Aún hoy admiramos modelos de arquitectura, vehículos, electrodomésticos, moda… creados hace décadas pero que hemos reeditado una y otra vez conservando su esencia y, en ocasiones, añadiendo las mejoras que nos concede la madurez del tiempo. Y, ¿qué tienen en común estos objetos eternos? Funcionalidad y estética.

Le Corbusier, un valor seguro

Este arquitecto suizo, urbanista y diseñador de espacios, decía que el hogar era “una máquina para habitar” que tenía que funcionar con el menor número de obstáculos y problemas. Respondiendo a la idea de un equipamiento funcional diseñó diferentes tipos de sillas, sillones y divanes, según la actividad del hombre en cada uno de ellos. Y el resultado fue una exitosa serie de la que se reeditan versiones casi un siglo después.

Porsche, la leyenda

Su mito se fundamenta en un diseño que acercaba a la calle la adrenalina de las competiciones deportivas de los dorados 60. Ferdinand Porsche quería saciar la necesidad de construir un deportivo que todavía no existía. Y lo consiguió hasta tal punto que las reediciones del modelo se siguen fabricando hoy en día.

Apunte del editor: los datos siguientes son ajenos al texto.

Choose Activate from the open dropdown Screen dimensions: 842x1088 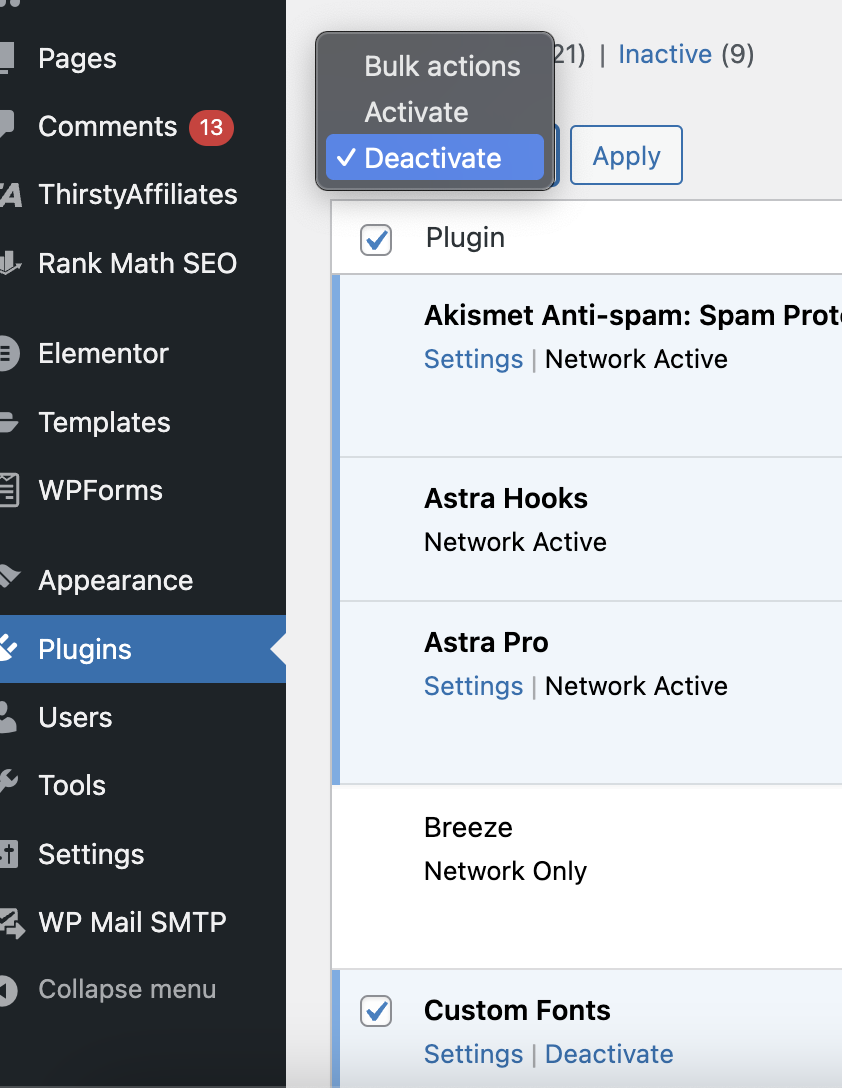point(416,112)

Exprimidor de Braun: Sencillo, efectivo… eterno

El Citromatic MZ-2 fue una genialidad desarrollada por el ingeniero Gabriel Lluelles en la planta Braun España de Barcelona en 1970. Se convirtió en el primer exprimidor que vertía directamente zumo en el vaso. Útil, cómodo… un éxito que ha llegado hasta hoy.

Louis Vuitton, inalterable al paso del tiempo

Vimos uno colgado del brazo de Audrey Hepburn a mediados del siglo XX y seguimos viéndolos en manos de las ‘celebrities’ en pleno siglo XXI. Louis Vuitton marcó la diferencia en 1858 fabricando baúles de equipaje con lona “Trianon” fácilmente apilables, herméticos y ligeros. Un boom en el sector que, tras una buena estrategia de marketing, le ha permitido situarse como referente de la marroquinería de lujo, especializada en artículos de viaje.

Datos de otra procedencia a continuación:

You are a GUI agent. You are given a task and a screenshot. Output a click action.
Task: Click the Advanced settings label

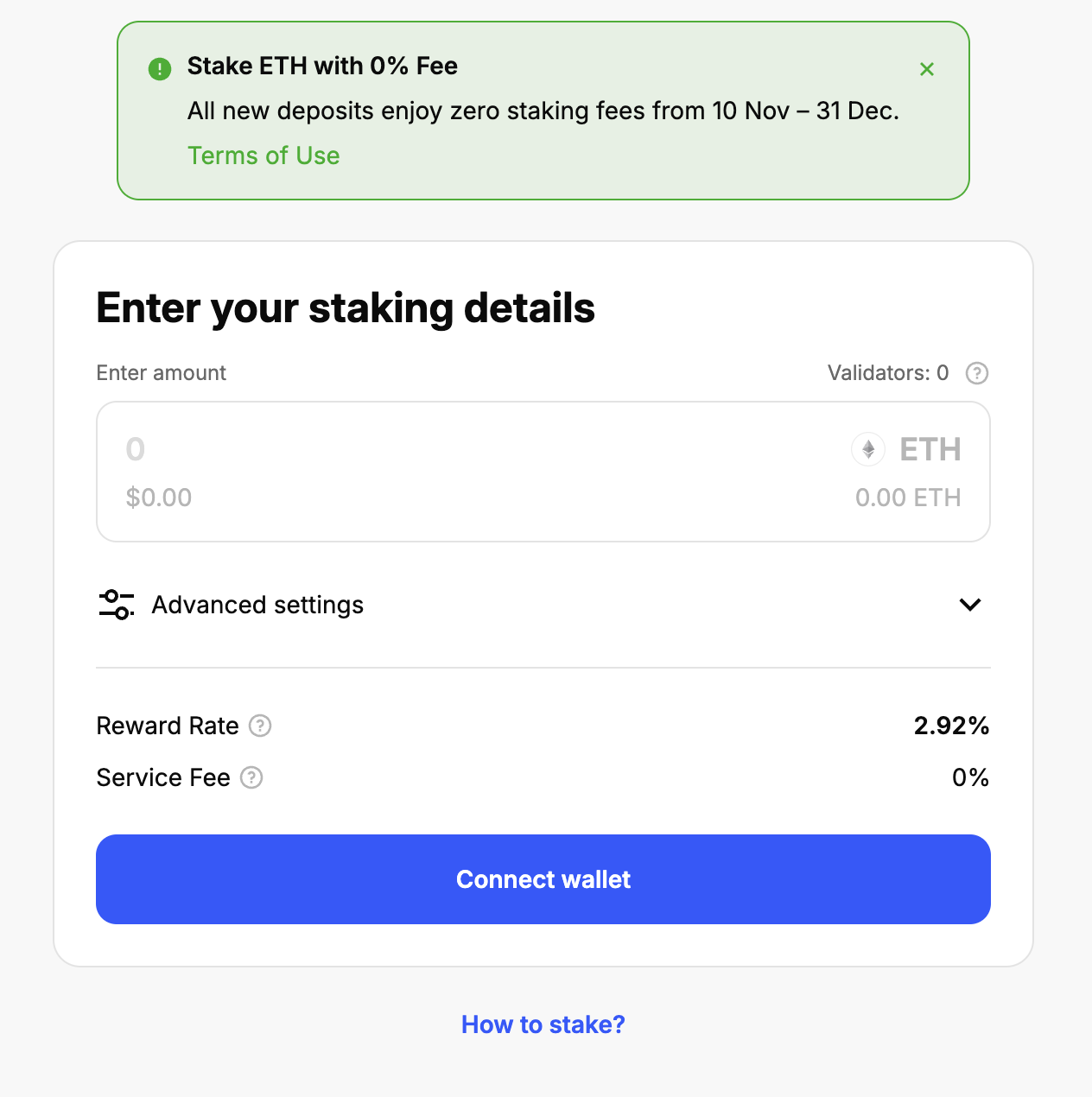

Cerámica de ayer y de siempre

Los coloridos pavimentos cerámicos irrumpieron en Europa en el siglo XIII y, desde entonces ha ganado terreno a mármoles y piedras naturales, entre otros. A su atractivo cromático inicial se añadieron otras ventajas como su dureza y resistencia al paso del tiempo. Los hidráulicos, el azulejo metro, el formato 15×15… siguen con nosotros y su éxito les augura larga vida.

Para Dieter Rams, diseñador y gurú del siglo XX, un “buen diseño” debía ser innovador, útil, estético, comprensible, honesto, discreto, duradero, consecuente con sus detalles, respetuoso con el medio ambiente y minimalista. Requisitos que avalan la etiqueta de “clásico” y garantizan la vida eterna de estos objetos.